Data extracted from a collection
>> BEGIN

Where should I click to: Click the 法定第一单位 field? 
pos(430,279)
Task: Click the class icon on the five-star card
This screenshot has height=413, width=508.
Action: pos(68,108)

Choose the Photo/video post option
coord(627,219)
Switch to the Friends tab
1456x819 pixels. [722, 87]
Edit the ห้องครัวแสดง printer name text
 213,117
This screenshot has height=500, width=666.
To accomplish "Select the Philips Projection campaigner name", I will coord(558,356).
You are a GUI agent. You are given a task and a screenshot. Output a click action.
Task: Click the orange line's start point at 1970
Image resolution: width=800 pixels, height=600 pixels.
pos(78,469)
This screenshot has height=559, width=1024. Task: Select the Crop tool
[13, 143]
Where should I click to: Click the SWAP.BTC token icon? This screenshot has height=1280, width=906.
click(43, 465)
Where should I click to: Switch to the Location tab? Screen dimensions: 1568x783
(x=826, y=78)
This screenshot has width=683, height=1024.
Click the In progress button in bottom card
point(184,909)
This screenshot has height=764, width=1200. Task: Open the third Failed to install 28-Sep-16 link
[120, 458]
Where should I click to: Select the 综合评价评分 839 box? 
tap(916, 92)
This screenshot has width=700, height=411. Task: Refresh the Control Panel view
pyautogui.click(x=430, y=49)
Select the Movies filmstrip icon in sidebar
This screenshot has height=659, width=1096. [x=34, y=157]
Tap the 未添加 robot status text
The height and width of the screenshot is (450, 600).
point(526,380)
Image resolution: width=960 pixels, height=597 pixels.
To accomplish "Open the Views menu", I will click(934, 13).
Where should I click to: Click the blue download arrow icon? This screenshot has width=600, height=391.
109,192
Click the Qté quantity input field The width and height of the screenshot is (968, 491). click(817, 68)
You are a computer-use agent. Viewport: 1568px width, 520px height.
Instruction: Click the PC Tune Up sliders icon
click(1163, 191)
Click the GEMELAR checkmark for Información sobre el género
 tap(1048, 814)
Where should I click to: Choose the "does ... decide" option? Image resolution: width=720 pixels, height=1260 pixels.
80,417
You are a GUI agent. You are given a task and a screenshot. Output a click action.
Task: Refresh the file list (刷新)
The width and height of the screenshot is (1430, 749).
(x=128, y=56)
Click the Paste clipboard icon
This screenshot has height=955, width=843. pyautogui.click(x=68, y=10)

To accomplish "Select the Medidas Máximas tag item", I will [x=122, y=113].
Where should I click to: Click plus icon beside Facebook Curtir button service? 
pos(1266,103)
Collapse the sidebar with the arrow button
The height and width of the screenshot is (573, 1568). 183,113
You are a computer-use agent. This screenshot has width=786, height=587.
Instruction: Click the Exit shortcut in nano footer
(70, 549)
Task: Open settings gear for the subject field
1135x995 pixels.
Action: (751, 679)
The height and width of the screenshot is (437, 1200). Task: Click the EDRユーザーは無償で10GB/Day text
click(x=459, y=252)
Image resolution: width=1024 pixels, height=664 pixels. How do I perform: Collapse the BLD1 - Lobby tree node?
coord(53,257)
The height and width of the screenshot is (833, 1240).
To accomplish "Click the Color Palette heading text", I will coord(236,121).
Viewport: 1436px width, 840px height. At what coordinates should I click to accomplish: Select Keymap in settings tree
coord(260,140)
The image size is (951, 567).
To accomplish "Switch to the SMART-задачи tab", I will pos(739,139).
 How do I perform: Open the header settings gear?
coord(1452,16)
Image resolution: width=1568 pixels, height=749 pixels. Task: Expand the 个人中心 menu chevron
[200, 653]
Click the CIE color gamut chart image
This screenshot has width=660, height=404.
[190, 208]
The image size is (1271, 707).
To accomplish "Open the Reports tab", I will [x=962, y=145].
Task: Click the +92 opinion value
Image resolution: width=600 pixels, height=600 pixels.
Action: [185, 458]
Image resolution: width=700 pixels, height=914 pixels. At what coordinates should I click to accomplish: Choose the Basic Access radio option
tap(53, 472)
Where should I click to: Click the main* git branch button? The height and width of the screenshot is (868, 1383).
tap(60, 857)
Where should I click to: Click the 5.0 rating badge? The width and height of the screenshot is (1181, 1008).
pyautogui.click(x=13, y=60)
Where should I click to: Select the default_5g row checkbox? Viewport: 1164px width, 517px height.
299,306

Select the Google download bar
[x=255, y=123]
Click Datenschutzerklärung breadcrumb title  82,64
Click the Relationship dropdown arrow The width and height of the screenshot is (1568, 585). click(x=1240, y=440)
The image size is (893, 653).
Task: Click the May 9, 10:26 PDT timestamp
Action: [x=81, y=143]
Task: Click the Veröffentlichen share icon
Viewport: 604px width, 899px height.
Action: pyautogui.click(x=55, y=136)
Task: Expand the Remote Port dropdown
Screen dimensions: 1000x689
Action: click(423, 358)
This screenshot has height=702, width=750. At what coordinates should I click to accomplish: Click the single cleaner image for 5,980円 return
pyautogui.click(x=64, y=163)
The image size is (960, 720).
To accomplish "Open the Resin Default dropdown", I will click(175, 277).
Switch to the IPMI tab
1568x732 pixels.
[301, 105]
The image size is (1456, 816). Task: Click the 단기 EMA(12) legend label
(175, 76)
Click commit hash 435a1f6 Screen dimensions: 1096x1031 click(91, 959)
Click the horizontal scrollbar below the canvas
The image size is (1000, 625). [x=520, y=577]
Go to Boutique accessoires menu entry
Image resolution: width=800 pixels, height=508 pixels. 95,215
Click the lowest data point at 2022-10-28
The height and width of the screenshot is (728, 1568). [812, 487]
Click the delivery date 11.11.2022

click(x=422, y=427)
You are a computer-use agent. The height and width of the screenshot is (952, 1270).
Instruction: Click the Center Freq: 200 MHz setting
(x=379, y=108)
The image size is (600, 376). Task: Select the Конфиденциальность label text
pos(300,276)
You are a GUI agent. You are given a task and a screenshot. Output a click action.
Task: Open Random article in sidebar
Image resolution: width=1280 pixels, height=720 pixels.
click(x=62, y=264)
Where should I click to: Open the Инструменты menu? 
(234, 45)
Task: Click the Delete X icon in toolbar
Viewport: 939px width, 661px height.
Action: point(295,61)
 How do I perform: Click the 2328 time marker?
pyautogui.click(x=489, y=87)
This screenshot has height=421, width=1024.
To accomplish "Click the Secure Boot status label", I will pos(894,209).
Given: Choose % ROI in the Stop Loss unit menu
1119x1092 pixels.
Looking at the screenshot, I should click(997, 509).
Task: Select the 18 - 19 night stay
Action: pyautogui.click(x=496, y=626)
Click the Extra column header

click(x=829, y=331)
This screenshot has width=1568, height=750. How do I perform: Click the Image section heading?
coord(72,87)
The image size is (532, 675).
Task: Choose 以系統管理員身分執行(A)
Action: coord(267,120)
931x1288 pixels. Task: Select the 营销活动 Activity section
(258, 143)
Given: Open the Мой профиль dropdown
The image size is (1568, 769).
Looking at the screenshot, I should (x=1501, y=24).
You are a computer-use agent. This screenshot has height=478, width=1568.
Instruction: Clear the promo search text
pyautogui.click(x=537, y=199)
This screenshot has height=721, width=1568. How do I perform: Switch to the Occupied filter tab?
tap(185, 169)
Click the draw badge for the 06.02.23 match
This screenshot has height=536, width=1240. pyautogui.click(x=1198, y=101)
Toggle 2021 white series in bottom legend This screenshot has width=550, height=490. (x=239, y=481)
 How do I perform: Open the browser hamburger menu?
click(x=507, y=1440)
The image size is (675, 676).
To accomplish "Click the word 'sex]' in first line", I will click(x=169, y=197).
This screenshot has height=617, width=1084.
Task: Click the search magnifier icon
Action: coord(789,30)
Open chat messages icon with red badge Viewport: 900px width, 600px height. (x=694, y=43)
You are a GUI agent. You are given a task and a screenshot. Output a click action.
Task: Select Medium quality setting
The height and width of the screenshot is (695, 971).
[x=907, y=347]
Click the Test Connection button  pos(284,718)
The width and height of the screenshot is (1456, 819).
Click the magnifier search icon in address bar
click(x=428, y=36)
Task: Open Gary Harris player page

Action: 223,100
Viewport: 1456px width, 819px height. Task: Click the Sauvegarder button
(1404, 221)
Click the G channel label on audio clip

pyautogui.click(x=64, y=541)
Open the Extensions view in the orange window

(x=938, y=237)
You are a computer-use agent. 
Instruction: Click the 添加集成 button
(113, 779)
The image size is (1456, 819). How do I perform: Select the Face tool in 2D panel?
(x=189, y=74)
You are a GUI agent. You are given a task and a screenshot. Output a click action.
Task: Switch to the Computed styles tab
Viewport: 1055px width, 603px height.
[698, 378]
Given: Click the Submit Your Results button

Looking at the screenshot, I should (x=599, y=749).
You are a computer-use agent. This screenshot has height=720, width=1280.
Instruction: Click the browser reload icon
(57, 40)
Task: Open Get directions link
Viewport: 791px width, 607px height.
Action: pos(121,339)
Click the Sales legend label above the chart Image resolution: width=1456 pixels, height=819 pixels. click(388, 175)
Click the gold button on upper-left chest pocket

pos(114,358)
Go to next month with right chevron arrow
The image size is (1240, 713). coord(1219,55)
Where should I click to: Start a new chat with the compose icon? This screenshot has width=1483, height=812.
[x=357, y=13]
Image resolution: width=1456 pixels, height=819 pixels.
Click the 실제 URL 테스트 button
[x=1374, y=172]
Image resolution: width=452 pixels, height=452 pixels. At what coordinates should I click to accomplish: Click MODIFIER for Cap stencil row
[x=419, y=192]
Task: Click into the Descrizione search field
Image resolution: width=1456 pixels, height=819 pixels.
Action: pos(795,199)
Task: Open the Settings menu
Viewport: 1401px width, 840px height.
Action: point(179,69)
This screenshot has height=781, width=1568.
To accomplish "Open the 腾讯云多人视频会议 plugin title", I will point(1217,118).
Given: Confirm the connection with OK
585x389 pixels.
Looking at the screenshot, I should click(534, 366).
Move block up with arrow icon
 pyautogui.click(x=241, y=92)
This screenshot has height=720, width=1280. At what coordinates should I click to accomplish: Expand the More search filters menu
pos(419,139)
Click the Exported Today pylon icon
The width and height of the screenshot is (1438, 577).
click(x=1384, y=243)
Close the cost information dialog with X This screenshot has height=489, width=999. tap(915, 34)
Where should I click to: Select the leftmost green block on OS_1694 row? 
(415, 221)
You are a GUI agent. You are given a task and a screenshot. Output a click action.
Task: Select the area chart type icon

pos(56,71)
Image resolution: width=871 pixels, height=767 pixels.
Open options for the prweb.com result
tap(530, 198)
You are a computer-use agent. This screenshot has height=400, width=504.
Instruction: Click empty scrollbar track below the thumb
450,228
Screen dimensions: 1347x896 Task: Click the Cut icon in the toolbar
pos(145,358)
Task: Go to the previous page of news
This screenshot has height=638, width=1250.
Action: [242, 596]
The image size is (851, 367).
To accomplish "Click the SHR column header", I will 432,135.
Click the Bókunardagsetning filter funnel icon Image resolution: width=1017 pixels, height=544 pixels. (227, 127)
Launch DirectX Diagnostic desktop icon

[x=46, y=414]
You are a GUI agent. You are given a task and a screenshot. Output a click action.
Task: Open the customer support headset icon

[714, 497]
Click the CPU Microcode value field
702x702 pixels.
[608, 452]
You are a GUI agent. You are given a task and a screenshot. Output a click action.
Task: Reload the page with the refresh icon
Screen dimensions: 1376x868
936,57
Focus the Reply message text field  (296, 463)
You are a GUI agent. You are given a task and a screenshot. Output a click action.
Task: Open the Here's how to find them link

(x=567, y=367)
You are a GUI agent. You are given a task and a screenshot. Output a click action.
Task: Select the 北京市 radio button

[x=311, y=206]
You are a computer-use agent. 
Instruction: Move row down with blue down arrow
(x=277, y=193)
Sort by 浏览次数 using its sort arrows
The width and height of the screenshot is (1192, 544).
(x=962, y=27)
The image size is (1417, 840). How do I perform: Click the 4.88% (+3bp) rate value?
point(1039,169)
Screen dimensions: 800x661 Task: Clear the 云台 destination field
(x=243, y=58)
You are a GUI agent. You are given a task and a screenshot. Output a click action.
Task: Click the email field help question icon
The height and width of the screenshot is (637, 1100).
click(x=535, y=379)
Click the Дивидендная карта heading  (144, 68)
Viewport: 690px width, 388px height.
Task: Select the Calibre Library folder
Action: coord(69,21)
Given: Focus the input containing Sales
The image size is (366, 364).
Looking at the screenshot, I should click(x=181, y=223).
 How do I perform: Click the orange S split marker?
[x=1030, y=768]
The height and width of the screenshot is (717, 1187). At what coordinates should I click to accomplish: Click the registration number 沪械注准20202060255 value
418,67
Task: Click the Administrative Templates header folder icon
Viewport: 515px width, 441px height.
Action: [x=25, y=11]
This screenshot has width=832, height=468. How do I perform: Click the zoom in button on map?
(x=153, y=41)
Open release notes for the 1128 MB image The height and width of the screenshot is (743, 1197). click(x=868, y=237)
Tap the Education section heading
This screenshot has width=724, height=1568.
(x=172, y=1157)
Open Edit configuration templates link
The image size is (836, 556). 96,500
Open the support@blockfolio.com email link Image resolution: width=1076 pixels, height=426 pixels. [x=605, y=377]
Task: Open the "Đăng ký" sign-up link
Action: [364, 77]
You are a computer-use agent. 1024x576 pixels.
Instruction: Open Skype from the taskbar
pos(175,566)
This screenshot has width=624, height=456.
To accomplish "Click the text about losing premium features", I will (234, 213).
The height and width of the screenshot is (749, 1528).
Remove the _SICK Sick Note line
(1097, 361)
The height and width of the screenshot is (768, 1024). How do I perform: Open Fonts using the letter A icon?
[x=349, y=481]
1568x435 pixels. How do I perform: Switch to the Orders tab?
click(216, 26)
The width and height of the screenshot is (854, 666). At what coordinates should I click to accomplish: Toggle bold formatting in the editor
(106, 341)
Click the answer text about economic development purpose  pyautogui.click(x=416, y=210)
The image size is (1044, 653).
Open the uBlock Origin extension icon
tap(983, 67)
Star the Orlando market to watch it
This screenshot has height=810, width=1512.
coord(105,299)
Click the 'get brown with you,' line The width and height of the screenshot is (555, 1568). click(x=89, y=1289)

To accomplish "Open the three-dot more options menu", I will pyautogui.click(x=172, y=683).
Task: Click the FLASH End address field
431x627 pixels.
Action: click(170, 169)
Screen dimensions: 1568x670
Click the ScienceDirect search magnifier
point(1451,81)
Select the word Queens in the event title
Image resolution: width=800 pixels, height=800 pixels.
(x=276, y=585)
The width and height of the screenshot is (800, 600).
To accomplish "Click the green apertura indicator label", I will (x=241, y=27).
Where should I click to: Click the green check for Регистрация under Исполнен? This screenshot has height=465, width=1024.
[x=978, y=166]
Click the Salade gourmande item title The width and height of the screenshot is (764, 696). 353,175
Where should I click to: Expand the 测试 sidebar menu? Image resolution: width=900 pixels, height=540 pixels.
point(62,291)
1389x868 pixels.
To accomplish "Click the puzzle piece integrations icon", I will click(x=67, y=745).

>> END

### GIVEN PROBLEM
Return each line of the material above that contains the string "Collapse", treating uppercase and lowercase letters as different.

### EXPECTED ANSWER
Collapse the sidebar with the arrow button
Image resolution: width=1024 pixels, height=664 pixels. How do I perform: Collapse the BLD1 - Lobby tree node?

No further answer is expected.